### Directions for this task
Copy the passage on physical abuse below from "What is physical" to "with their stories.", swapping "physical abuse" for "bodily abuse" each time it appears.

What is physical abuse?
Domestic violence is defined as a pattern of abusive behaviors including a wide range of physical, sexual, and psychological maltreatment used by one person in an intimate relationship against another to gain power unfairly or maintain that person’s misuse of power, control, and authority (Reach, 2022).
As mentioned in our previous blog post ‘not all abuse is physical’, the first thing that usually comes to mind when talking about domestic abuse is physical violence. Active physical abuse is often easily identified, as it can leave visible marks, scars and bruises. Due to its visual presence, physical abuse has also been described as one of the most socially accepted types of abuse, in terms of survivors being believed and trusted with their stories.
Although it is one of the most well-known (yet not most common) types of abuse, there is still a severe lack of information on what physical abuse can involve and look like.
Physical abuse can involve:
Punching
Hitting
Slapping
Kicking
Strangling
Physically restraining a partner against their will
Driving recklessly
Invading someone’s physical space, and in any other way making someone feel physically unsafe
Something that is important to note, is that physical abuse is not limited to physical touch - physical abuse can entail something else we don't think about as being stereotypically physically abusive. Restraining, throwing objects, making you feel physically unsafe by threats, putting your physical safety in danger by forcing you to take physically abusive actions (swallowing something that hurts you; a chemical or a medication you don’t need) also falls under the same umbrella. You can also be a victim of passive physical violence, for example not being allowed to sleep, eat and move as you please. We can not assume that physical abuse involves direct contact as some forms are indirect, and still yet as damaging.
Physical abuse is a criminal act, whether it happens inside or outside and family or in an intimate relationship. Legal forces are required to and have the authority to protect you from physical attack. Physical abuse is a crime even if it happens just one time and you have all legal rights to get help even from a single instance of physical abuse.
Physical abuse can cause both short-term and long-term after-effects, physical as well as emotional and psychological. The immediate effect of physical abuse may be a bruise or a cut, but the long-term effect may be drastic and not to underestimate. Common after-effects can include Posttraumatic Stress Disorder (PTSD), hypertension, chronic pain, arthritis, sleep disruption, dissociation and self-harm to name a few.

### Data segment
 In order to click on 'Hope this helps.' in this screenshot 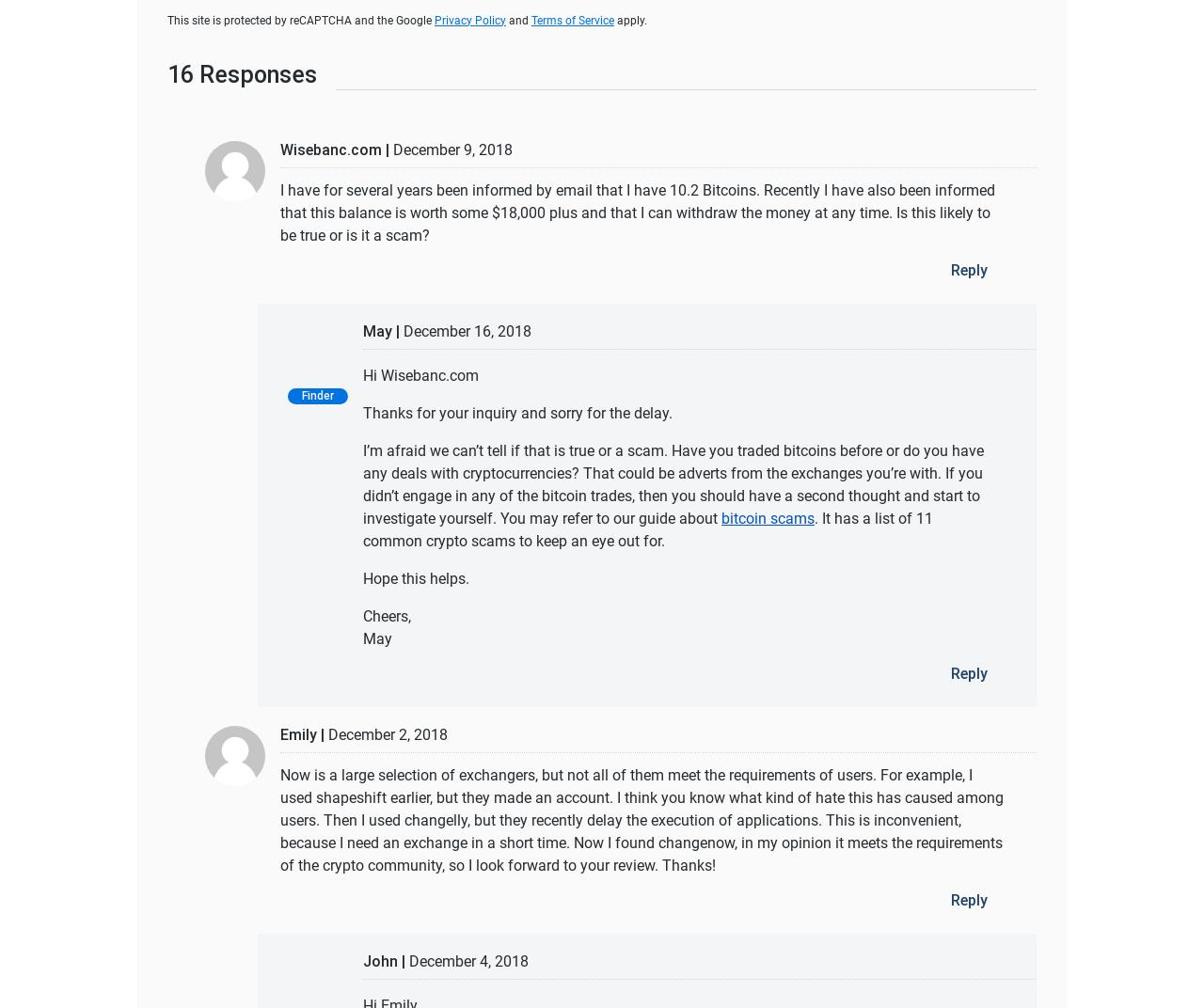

### Result of this task
What is bodily abuse?
Domestic violence is defined as a pattern of abusive behaviors including a wide range of physical, sexual, and psychological maltreatment used by one person in an intimate relationship against another to gain power unfairly or maintain that person’s misuse of power, control, and authority (Reach, 2022).
As mentioned in our previous blog post ‘not all abuse is physical’, the first thing that usually comes to mind when talking about domestic abuse is physical violence. Active bodily abuse is often easily identified, as it can leave visible marks, scars and bruises. Due to its visual presence, bodily abuse has also been described as one of the most socially accepted types of abuse, in terms of survivors being believed and trusted with their stories.